A black and white sign reads “Renegade Restaurant & Lounge."

The Renegade opened decades after closeted queer people from nearby Washington D.C. had begun vacationing in “The Nation’s Summer Capital,” unofficially kicking off Rehoboth Beach’s long queer history. As the city saw an increase in queer visitors and residents in the 1970s, Washington D.C. business owner, Glen Thompson, wanted to serve the growing community by opening a gay dance club downtown—something that had never been done before.

After struggling to obtain a license for almost ten years, he successfully built and opened the Renegade Restaurant & Lounge in the summer of 1980, right outside of the entrance to downtown Rehoboth. The complex was built on a seven-plus-acre property and the original building was one story, painted in shades of brown with a restaurant, bar, pool area, clothing store, and cabaret room.

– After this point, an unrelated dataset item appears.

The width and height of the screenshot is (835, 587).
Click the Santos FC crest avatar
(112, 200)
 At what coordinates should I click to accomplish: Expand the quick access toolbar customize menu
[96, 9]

An empty dance floor with a neon sign reading “Renegade” in the background. Three disco balls are seen in the ceiling.
The Renegade’s neon sign and dancefloor circa the 1980s

Eight weeks later, on July 3, 1980, the Renegade’s bar and lounge burned to the ground in what was a suspected case of arson. No one was hurt, and Thompson was able to rebuild and reopen for Labor Day that year. While the fire was not believed to be a homophobia-driven case of arson, the patrons of the Renegade recalled receiving verbal and physical harassment while walking to or standing outside of the resort. Guns were fired, beer cans were thrown, and slurs were hurled at the patrons of the Renegade; however, they found safety and a sense of community within the building’s walls.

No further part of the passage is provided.